Monsieur le Président,
Conformément à l’article 80 du règlement de la Chambre des Députés, j’ai vous prie de bien vouloir transmettre la présente question parlementaire à Monsieur le Ministre des Finances.
On constate une tendance croissante dans plusieurs États membres de l’Union européenne à imposer de nouvelles obligations nationales de reporting fiscal aux établissements financiers non résidents qui interviennent, via le passeport européen, dans d’autres États membres pour fournir des services de paiement dans le cadre de la libre prestation de services.
Une attention particulière semble également être portée à l’extension ou à la mise en place de dispositifs visant à collecter des données sur les paiements par carte ou sur les transactions liées au commerce électronique.
À titre d’exemple, l’Italie a introduit un nouveau régime de déclaration pour les paiements via POS (Point of Sale systems), tandis que l’Espagne a élargi ses obligations déclaratives aux établissements non résidents, y compris en libre prestation de services, avec un reporting annuel de données transactionnelles aux autorités fiscales espagnoles.

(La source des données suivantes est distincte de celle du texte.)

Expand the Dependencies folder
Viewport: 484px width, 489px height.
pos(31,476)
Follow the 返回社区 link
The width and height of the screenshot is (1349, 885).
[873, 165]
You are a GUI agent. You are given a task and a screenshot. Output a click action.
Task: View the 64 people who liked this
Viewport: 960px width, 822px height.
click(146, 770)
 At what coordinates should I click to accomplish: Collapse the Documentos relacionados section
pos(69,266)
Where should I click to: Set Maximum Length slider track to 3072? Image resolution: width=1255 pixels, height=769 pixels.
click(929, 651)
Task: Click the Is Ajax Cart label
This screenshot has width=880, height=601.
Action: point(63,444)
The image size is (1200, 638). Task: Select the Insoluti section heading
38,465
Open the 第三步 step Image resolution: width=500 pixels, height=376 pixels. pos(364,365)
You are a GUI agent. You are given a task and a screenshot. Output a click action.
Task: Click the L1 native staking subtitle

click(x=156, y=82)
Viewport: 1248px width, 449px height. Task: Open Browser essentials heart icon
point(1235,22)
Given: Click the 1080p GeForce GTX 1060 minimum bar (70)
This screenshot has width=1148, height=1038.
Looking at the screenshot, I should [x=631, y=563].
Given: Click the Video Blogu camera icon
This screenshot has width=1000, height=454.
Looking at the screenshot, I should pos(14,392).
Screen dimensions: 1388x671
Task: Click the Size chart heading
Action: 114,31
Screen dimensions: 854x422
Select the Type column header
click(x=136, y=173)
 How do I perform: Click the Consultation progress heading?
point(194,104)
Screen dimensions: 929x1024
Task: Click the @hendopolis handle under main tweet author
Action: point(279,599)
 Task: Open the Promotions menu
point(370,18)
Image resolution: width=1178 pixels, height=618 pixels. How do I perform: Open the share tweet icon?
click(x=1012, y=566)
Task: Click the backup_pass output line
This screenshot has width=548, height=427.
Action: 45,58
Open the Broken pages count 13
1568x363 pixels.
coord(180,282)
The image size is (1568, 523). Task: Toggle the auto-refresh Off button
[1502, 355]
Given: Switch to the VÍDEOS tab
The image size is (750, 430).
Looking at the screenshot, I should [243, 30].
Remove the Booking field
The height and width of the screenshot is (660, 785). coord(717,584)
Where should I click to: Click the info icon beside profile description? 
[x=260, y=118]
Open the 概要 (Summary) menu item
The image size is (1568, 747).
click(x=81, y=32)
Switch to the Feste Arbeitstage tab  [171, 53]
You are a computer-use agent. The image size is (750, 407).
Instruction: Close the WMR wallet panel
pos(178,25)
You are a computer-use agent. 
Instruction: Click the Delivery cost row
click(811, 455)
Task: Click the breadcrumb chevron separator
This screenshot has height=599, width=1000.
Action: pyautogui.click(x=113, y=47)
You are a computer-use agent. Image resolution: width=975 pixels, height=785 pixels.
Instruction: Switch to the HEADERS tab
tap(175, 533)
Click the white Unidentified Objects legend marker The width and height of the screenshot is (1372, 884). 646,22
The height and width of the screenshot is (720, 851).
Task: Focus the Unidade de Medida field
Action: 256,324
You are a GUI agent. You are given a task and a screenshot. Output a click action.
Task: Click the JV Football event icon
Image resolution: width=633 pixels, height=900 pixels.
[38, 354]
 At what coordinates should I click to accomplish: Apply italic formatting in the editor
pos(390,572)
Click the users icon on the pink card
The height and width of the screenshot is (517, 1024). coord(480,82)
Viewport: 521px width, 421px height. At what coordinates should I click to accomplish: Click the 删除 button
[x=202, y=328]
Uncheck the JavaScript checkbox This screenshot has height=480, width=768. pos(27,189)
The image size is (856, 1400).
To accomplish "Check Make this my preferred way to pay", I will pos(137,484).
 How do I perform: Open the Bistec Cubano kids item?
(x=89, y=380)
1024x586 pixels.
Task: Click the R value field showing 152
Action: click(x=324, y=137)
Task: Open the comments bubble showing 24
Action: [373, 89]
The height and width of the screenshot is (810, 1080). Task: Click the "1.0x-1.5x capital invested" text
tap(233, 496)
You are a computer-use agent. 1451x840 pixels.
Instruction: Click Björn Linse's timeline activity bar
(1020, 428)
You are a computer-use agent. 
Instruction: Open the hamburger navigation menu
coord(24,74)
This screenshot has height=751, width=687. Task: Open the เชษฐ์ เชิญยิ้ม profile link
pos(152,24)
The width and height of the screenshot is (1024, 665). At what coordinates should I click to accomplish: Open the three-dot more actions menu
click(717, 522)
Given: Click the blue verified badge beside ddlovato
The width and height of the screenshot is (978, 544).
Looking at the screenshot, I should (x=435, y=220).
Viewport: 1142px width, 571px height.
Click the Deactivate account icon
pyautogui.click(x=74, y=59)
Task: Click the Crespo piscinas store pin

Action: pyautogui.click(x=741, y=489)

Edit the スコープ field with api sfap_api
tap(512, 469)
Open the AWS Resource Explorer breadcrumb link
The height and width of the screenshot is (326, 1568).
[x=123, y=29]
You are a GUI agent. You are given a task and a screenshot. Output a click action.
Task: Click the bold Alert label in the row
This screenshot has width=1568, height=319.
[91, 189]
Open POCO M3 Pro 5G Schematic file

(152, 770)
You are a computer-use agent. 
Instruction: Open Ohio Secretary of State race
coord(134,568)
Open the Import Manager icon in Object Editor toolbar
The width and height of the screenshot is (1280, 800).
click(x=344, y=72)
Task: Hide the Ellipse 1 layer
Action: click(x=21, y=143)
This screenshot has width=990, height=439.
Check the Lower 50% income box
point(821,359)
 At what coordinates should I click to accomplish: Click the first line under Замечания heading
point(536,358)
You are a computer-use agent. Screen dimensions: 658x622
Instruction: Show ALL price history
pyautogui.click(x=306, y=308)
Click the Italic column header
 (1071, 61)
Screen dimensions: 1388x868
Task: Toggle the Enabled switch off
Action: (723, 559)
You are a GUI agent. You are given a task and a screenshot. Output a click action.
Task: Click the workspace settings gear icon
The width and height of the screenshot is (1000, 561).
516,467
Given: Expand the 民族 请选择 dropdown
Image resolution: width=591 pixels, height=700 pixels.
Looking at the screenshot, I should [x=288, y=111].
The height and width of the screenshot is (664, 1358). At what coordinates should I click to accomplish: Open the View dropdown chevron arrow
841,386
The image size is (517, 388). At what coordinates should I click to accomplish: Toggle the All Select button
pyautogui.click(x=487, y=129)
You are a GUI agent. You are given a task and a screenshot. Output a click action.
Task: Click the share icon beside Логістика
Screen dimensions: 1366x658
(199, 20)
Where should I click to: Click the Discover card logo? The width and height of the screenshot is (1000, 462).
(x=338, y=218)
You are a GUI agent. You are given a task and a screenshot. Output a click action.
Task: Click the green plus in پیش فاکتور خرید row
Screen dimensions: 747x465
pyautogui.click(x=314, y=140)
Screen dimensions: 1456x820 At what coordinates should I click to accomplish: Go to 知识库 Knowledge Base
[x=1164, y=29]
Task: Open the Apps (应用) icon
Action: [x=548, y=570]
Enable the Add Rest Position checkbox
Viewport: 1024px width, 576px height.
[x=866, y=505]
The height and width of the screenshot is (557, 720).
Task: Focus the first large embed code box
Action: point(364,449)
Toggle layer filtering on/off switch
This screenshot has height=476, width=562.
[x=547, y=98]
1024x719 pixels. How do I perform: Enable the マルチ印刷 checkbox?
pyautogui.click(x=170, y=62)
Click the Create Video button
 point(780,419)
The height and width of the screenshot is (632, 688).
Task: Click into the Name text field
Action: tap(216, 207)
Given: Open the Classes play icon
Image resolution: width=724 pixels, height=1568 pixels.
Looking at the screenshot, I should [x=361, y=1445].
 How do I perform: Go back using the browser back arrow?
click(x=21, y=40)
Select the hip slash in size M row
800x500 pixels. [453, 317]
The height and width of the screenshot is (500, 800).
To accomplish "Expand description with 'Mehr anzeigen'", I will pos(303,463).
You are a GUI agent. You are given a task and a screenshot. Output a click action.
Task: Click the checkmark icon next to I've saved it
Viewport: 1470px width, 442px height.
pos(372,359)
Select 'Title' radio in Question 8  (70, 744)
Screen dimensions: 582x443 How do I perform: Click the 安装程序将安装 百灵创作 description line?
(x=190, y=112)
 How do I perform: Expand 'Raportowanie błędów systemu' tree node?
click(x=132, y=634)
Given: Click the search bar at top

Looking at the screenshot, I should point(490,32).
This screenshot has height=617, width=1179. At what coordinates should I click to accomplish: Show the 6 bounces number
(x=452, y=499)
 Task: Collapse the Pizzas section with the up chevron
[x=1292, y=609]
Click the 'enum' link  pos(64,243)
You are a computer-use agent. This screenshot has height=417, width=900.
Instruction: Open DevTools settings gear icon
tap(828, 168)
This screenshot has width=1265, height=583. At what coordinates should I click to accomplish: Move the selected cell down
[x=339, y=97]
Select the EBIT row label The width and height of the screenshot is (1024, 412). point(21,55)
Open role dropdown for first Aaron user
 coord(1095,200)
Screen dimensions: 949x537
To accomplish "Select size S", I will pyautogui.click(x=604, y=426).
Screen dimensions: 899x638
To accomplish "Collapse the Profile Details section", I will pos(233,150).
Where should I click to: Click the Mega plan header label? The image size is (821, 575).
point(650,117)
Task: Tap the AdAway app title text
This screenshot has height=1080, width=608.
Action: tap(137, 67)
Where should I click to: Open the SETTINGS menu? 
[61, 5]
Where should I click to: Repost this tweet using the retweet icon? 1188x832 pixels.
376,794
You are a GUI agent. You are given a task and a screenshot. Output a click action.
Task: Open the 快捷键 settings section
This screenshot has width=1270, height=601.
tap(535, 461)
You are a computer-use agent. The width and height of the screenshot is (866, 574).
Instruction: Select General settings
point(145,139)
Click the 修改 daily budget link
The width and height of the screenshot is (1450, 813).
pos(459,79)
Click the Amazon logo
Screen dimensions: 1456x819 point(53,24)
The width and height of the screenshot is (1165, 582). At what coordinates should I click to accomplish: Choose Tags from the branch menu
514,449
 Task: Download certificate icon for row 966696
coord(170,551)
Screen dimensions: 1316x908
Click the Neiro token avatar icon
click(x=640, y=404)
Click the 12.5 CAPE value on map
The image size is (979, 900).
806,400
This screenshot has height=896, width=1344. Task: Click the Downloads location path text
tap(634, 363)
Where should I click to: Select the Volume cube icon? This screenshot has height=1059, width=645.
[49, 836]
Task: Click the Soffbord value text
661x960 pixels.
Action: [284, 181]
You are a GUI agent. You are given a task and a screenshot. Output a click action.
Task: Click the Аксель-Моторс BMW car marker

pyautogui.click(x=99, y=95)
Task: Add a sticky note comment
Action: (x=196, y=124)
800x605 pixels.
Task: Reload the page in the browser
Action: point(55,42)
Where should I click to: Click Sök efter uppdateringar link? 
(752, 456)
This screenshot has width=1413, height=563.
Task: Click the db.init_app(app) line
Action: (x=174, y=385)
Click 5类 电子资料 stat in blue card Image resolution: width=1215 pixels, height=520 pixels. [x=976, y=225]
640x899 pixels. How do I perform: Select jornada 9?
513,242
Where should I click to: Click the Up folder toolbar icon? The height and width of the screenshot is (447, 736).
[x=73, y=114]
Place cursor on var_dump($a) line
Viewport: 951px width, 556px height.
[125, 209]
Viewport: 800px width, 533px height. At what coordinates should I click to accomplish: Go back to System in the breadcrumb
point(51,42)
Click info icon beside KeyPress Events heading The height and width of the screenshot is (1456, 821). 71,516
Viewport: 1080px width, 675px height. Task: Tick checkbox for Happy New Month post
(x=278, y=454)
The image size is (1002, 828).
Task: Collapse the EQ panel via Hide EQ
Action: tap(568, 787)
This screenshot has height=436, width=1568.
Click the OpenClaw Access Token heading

Ces nouvelles exigences déclaratives représentent des coûts importants et ont un impact opérationnel significatif pour les établissements financiers. À long terme, elles risquent de freiner davantage la compétitivité du secteur des services financiers de l’Union européenne à l’échelle mondiale.
Dans ce contexte, je souhaiterais poser les questions suivantes à Monsieur le Ministre des Finances.
Monsieur le Ministre a-t-il connaissance d’une multiplication, dans plusieurs États membres de l’Union européenne, d’obligations nationales de reporting fiscal visant les établissements financiers non résidents opérant en libre prestation de services ?
Quelle est l’évaluation du Gouvernement quant à l’impact de ces nouvelles obligations déclaratives sur les prestataires de services de paiement luxembourgeois et sur la compétitivité de la place financière luxembourgeoise ?
Monsieur le Ministre estime-t-il que la multiplication de régimes nationaux distincts de reporting fiscal soit compatible avec le bon fonctionnement du marché intérieur ?
Le Gouvernement soutient-t-il au niveau européen une harmonisation de ces nouvelles obligations de reporting ?
Monsieur le Ministre envisage-t-il de soulever ce sujet lors d’une prochaine réunion du Conseil ECOFIN ?
Je vous prie d’agréer, Monsieur le Président, l'expression de ma très haute considération.